Google teacheble machine on Openmv

Hi,

Is there someone who has tried to use a model trained with google teachable machine on openMV and can share experience?

The tflite model generated can be used on OpenMV ?

I would like test teachable machine that seems quite easy but avoid to wast time if can’t be supported by OpenMV.

Tks.

Hi, we recommend using Edge Impulse to train an image classifier CNN. These run without issues on the H7 plus and RT1062.

For our upcoming AE3 and N6 we have a new service called Roboflow we will be leveraging that can train object detection models based on YOLOV8.

As for Google Teachable machine, I have no experience, if it outputs TensorFlow INT8 quantized models, then it probably will work with us.

At the end I’ve been able to build a model with Google Teachable machine and run on OpenMV H7 plus . I’ve asked the help of chat gpt to understand how fix some problems because the original example to use tflite with OpenMv was not working . The inference work at about 1.5 fps , not too much but good enough for such usage. Here the python script and attached files of project in teachable machine ( project_componenti.tm ) that can be imported/modified if someone want try it.

# prova_1_teachm.py:
    
# model generated by teachable machine by google
# output tflight quantized
# trained to recognise , led , integrati, capacitor and transistor plus the bachground
# generated with help of chat gpt

import sensor, time, ml

# Load labels
with open("labels.txt") as f:
    labels = [l.strip() for l in f.readlines()]

sensor.reset()
sensor.set_pixformat(sensor.RGB565)  # or GRAYSCALE if model expects it
sensor.set_framesize(sensor.QVGA)    # auto-resized by predict()
sensor.skip_frames(time=2000)
clock = time.clock()

net = ml.Model("model.tflite", load_to_fb=True)

print("Model loaded.")
print("Output shape:", net.output_shape)
print("Output dtype:", net.output_dtype)
clock = time.clock()
while True:
    clock.tick()
    img = sensor.snapshot()

    outputs = net.predict([img])
    
    scores = outputs[0].tolist()[0]

    max_idx = scores.index(max(scores))
    label = labels[max_idx]
    score = float(scores[max_idx])

    print(label, score)
    
    img.draw_string(2, 2, "%s: %.3f" % (label, score))
    
    print(clock.fps(), "fps\t", "%s = %f\t")ype or paste code here

Below how I’ve exported the trained model .

Next step is understand if is posssible obtain the x,y and w coords of detected object.

project_componenti.zip (4.9 MB)

Cool, the N6 will be out soon. With it, that 1.5 FPS will turn into 60 FPS. Once we get all optimizations done then maybe 120 FPS.

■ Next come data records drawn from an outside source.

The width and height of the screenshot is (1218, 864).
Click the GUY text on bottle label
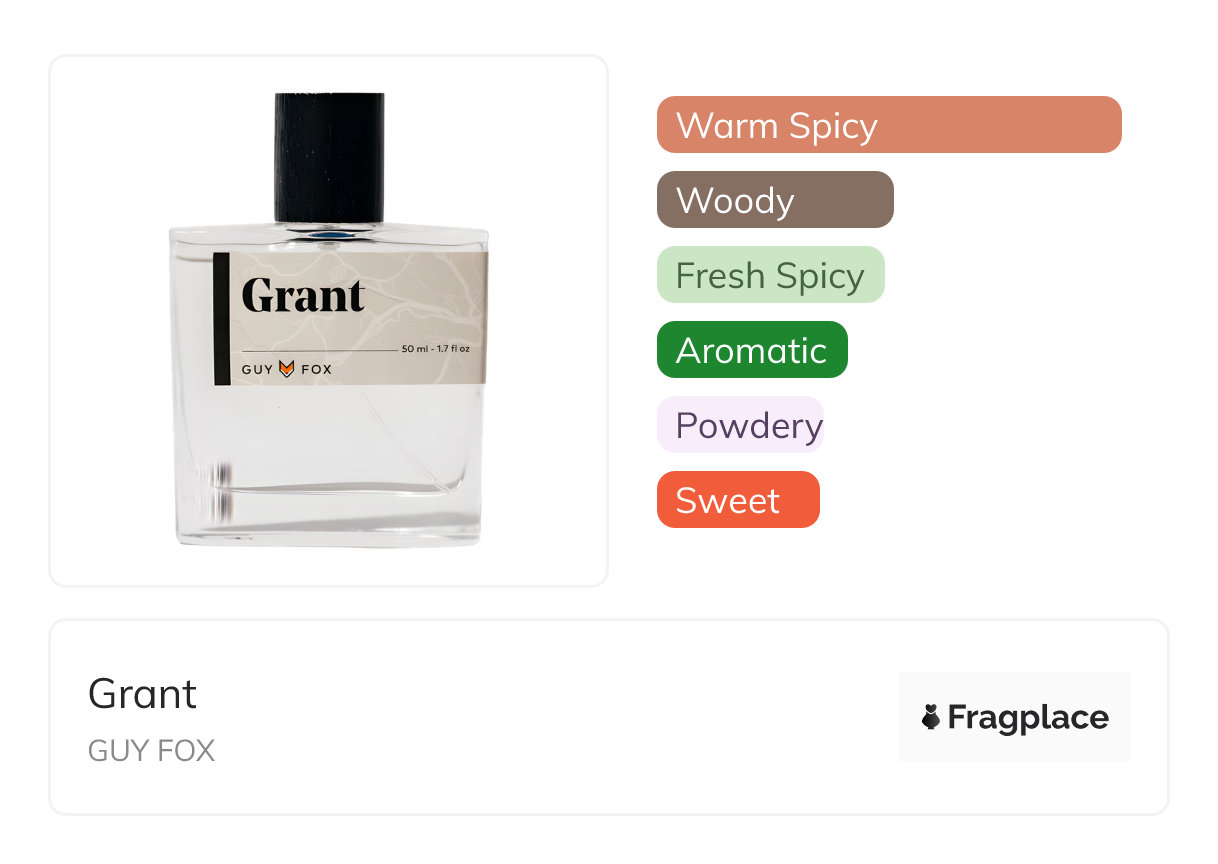pyautogui.click(x=257, y=370)
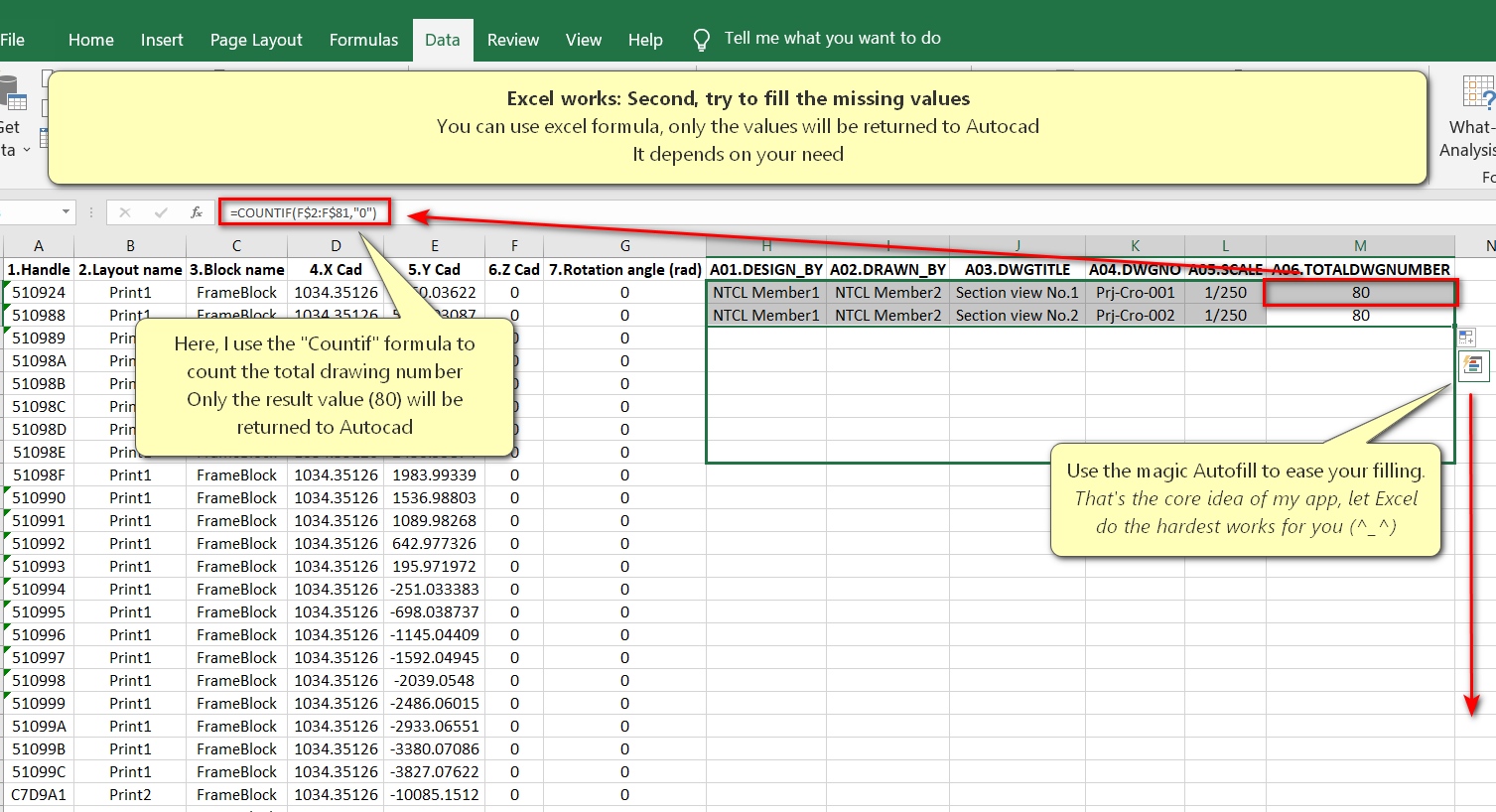
Task: Click the COUNTIF formula in formula bar
Action: point(304,212)
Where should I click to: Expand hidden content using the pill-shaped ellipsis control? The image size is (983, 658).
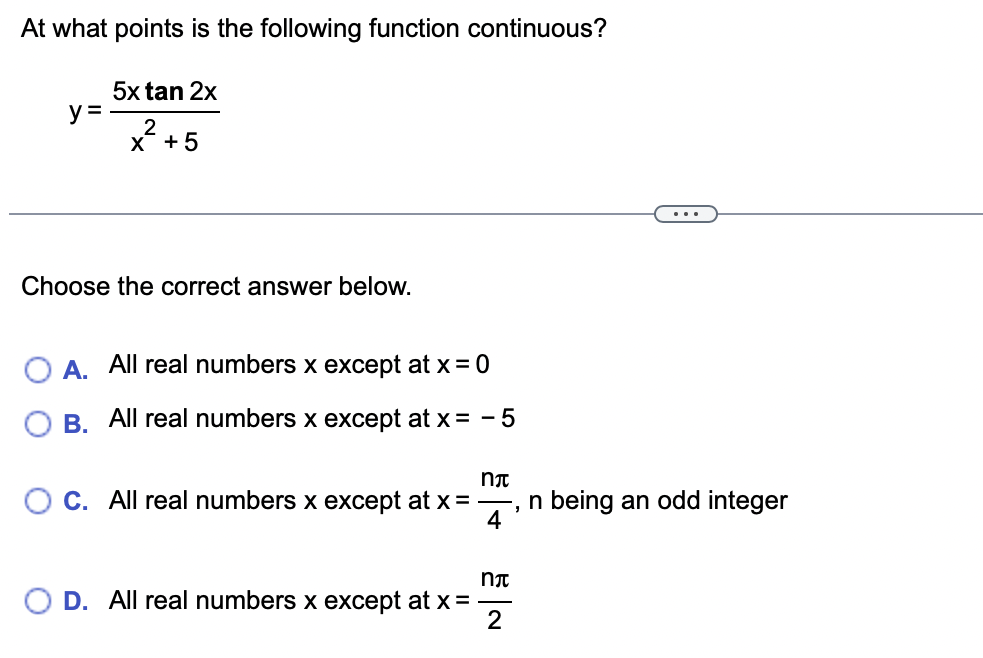[687, 212]
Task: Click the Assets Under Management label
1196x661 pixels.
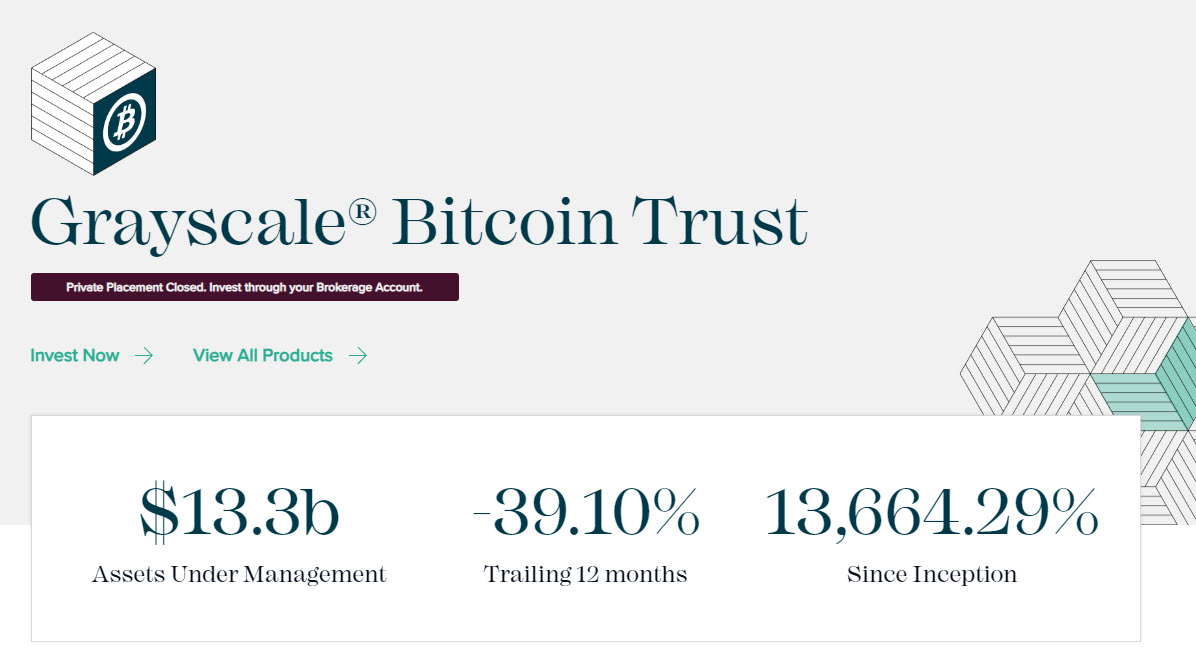Action: tap(238, 574)
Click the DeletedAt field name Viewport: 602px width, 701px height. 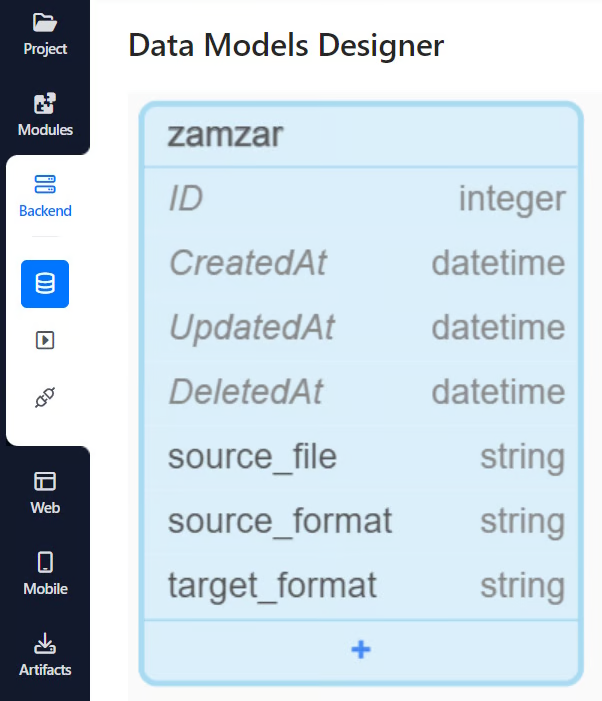coord(245,392)
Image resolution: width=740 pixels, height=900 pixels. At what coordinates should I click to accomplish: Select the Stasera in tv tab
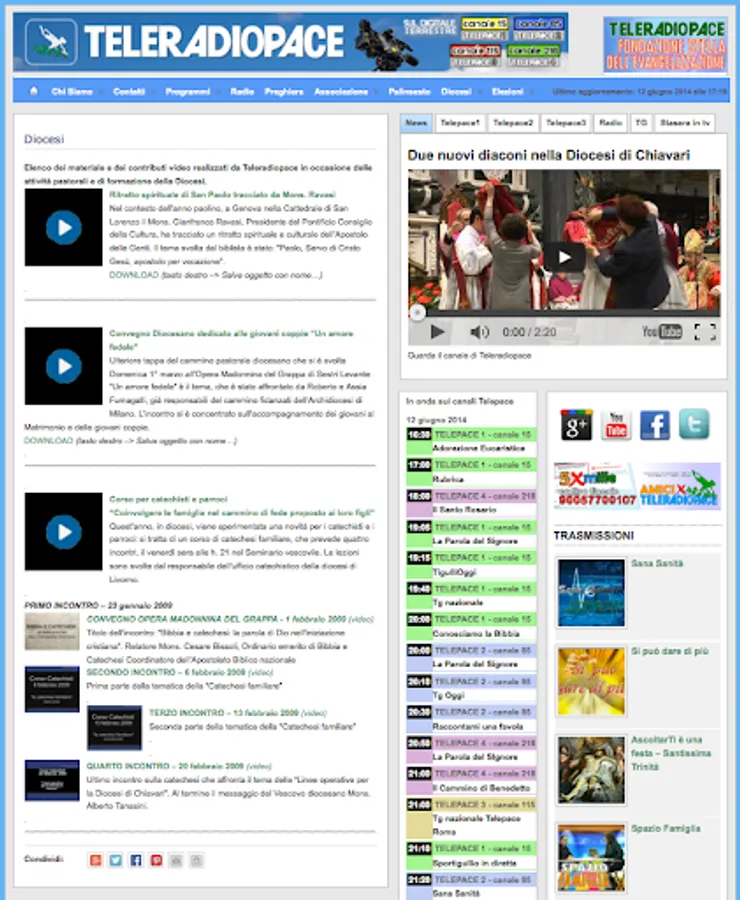pyautogui.click(x=686, y=123)
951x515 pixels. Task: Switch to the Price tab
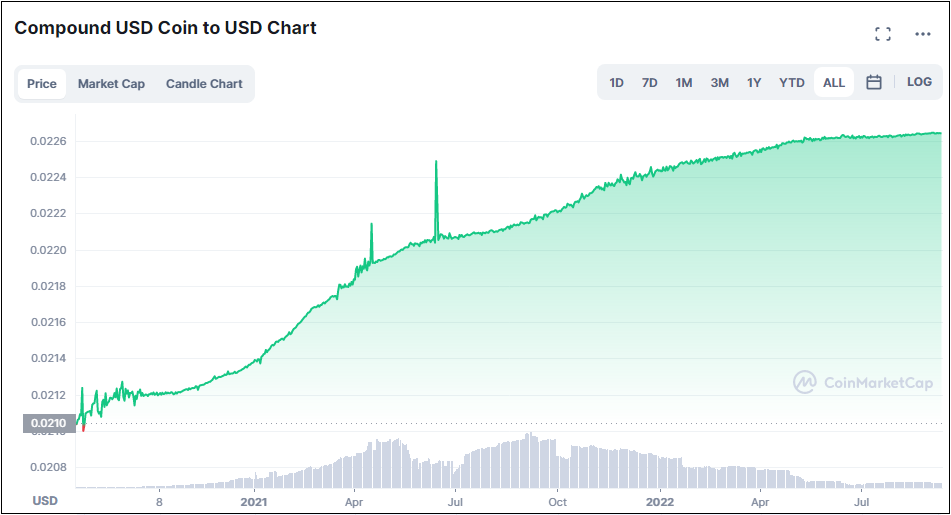tap(42, 84)
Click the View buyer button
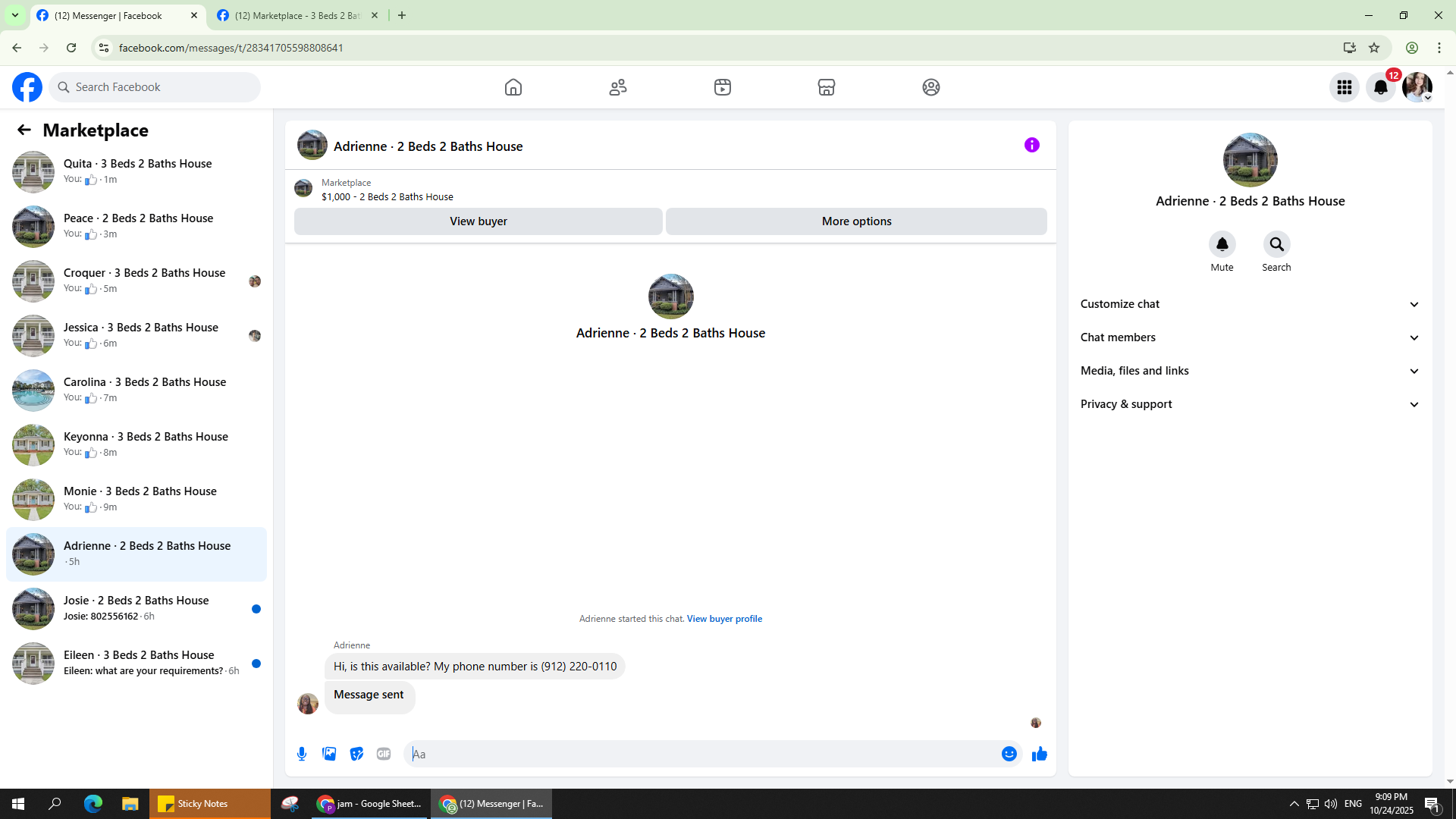The height and width of the screenshot is (819, 1456). click(478, 221)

Hi,N6 will run also script with mediapipe for pose detection ?
I’ve seen that in this repository there are some examples .
openmv/scripts/examples/03-Machine-Learning/00-TensorFlow at master · openmv/openmv · GitHub

Yes, I haven’t ported the model yet. But, honestly, it’s going to be pretty trivial at this point to get it working. The AI framework we have set up is coming out quite well.

Most immediately, though, we are focused on upgrading the USB DBG protocol.

Regarding the pose detection…

All the google media pipe object detector models kinda have the same output style. So, you only need to make something like this:

https://github.com/openmv/openmv/blob/master/scripts/libraries/ml/ml-mediapipe/ml/postprocessing/mediapipe.py#L130

Basically, just spec the anchors, scores tensor, and cordinate output tensor index, and then you can make an example script like:

https://github.com/openmv/openmv/blob/master/scripts/examples/03-Machine-Learning/00-TensorFlow/blazepalm_detection.py

If you look at the output tensor list of the model… and how it needs anchors, knowing what to change is pretty straight forward.

Probably no more than 10 lines of code need to be changed to support pose detection.

Even the land marks models are pretty simple: openmv/scripts/libraries/ml/ml-mediapipe/ml/postprocessing/mediapipe.py at master · openmv/openmv · GitHub

It looks like movement is a keypoint output network, so, you’d want to create a landmark post-processor. stm32ai-modelzoo/pose_estimation/movenet at main · STMicroelectronics/stm32ai-modelzoo · GitHub

Anyway, it’s still pretty easy with our AI framework, you can get this running on the H7 Plus, but, it will be at like 0.1 FPS.